This should really be obvious. Being active promotes health.
We have looked before here about at insulin resistance. It is not really a good thing:
Insulin resistance is the condition in which normal amounts of insulin are inadequate to produce a normal insulin response from fat, muscle and liver cells. Insulin resistance in fat cells results in hydrolysis of stored triglycerides, which elevates free fatty acids in the blood plasma. Insulin resistance in muscle reduces glucose uptake whereas insulin resistance in liver reduces glucose storage, with both effects serving to elevate blood glucose. High plasma levels of insulin and glucose due to insulin resistance often lead to metabolic syndrome and type 2 diabetes.
Mark Sisson's diabetes post explains how eating too much sugar and exercising too little leads via insulin resistance to diabetes.
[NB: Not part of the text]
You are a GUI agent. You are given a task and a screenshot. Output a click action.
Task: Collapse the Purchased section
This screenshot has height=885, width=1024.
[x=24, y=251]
when we eat too many carbohydrates, the pancreas pumps out insulin exactly as the DNA blueprint tell it to (hooray pancreas!), but if the liver and muscle cells are already filled with glycogen, those cells start to become resistant to the call of insulin. The insulin “receptor sites” on the surface of those cells start to decrease in number as well as in efficiency. The term is called “down regulation.” Since the glucose can’t get into the muscle or liver cells, it remains in the bloodstream. Now the pancreas senses there’s still too much toxic glucose in the blood, so it frantically pumps out even more insulin, which causes the insulin receptors on the surface of those cells to become even more resistant, because excess insulin is also toxic! Eventually, the insulin helps the glucose finds it way into your fat cells, where it is stored as fat. Again – because it bears repeating – it’s not fat that gets stored in your fat cells – it’s sugar.
Over time, as we continue to eat high carbohydrate diets and exercise less, the degree of insulin insensitivity increases. Unless we take dramatic steps to reduce carbohydrate intake and increase exercise, we develop several problems that only get worse over time – and the drugs don’t fix it.
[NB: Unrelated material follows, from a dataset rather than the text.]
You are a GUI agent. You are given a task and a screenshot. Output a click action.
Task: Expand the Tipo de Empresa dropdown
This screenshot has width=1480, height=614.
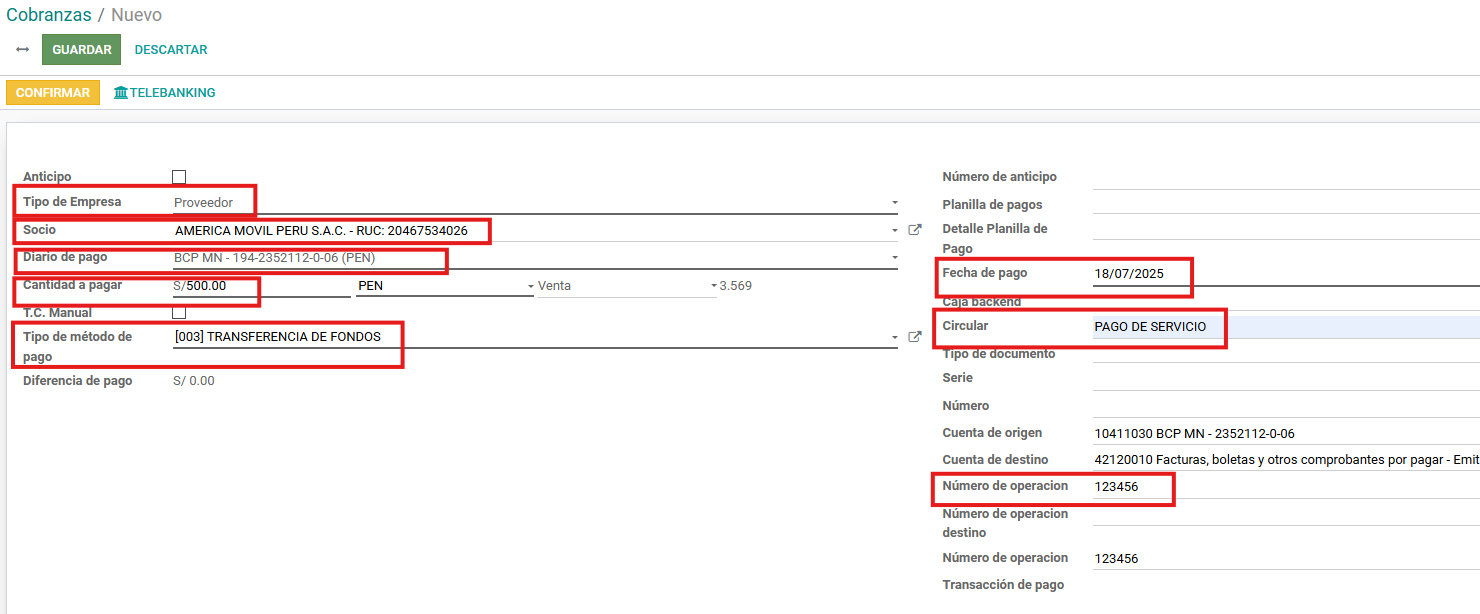(894, 203)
A new study however suggests that activity of any kind can help to improve insulin sensitivity, even among people with abdominal obesity.
"Total physical activity is the key determinant of insulin sensitivity," he said. "What we would say from this is even if you have an office job, if you sit around a lot of the day, if you then go out and increase your total activity by doing a period of swimming or cycling, that's good, as long as you get your total activity up, you have a positive association with insulin sensitivity."
Increasing total activity by other means, such as taking the stairs when possible or walking to work can also significantly reduce the risk of insulin resistance and associated cardiovascular risk, he added.
And the benefit was apparent regardless of central adiposity, which is considered a driver of insulin resistance.
The message is clear - be active! Move - you are not supposed to sit around doing nothing, you need to be in motion.